Ubisoft AI job listings have emerged requiring experience with generative AI tools, with two roles tied to Assassin’s Creed and Far Cry development. Tech4Gamers first identified the listings.
Two positions stand out. A Technical Art Director role at Ubisoft Annecy, working on an unannounced AAA multiplayer game in Unreal Engine 5, requires candidates who are “comfortable working with generative AI models (such as Claude, Copilot, ChatGPT, etc.)” and proficient in AI image generation tools like MidJourney and ComfyUI, alongside standard 3D modeling skills. A second role, a Prompt Specialist based in Paris, requires a “solid understanding of several language models (GPT-4, Gemini, Claude, Qwen, SentenceBERT, Llama, Mistral,…) and their key differences.” That listing also flags programming experience and the ability to call AI APIs as preferred qualifications.
What the Ubisoft AI job listings say
Not every open Ubisoft position requires generative AI experience. Most AI references in other listings point to NPC behaviour systems, such as a Senior Gameplay Animator (AI) role in Montreal for a Far Cry project. The Ubisoft AI listings with generative requirements are specific to a handful of roles, not a company-wide shift in hiring criteria.

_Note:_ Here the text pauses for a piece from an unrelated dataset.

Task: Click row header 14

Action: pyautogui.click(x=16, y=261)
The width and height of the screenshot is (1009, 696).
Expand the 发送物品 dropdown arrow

Still, Ubisoft is building these capabilities into its production teams rather than leaving AI adoption to individual developers. A Prompt Specialist, a role focused entirely on directing and refining AI outputs, has no equivalent in traditional game development pipelines. That is a meaningful structural choice.
Past criticism and Guillemot’s AI comments
Ubisoft has faced criticism over AI before. In 2025, players spotted an AI-generated image in Anno 117: Pax Romana. The company said the image “slipped through [its] review process” and that AI was used only for prototyping and placeholder assets, not in the final release.
CEO Yves Guillemot has been direct about where he sees the technology going. At the 2025 New Global Sport Conference, he suggested generative AI could make historical figures in Assassin’s Creed more accurate to their real-world counterparts. He used Socrates, who appeared in Assassin’s Creed Odyssey, as an example of a character AI could theoretically portray more faithfully to historical sources.
A difficult year for Ubisoft
The Ubisoft AI hiring push arrives during a rough stretch. In 2026, the company delayed seven games and canceled six, including the near-complete Prince of Persia: The Sands of Time remake. Employee strikes followed, triggered by studio closures and layoffs. Ubisoft has since reorganized into five creative houses, with a stated goal of turning its major franchises into annual billion-dollar brands.
Amid all that, the company confirmed the Assassin’s Creed IV: Black Flag remake, officially titled Assassin’s Creed: Black Flag Resynced. Hiring dedicated AI roles now puts generative AI formally inside Ubisoft’s development structure, not just at the edge of it.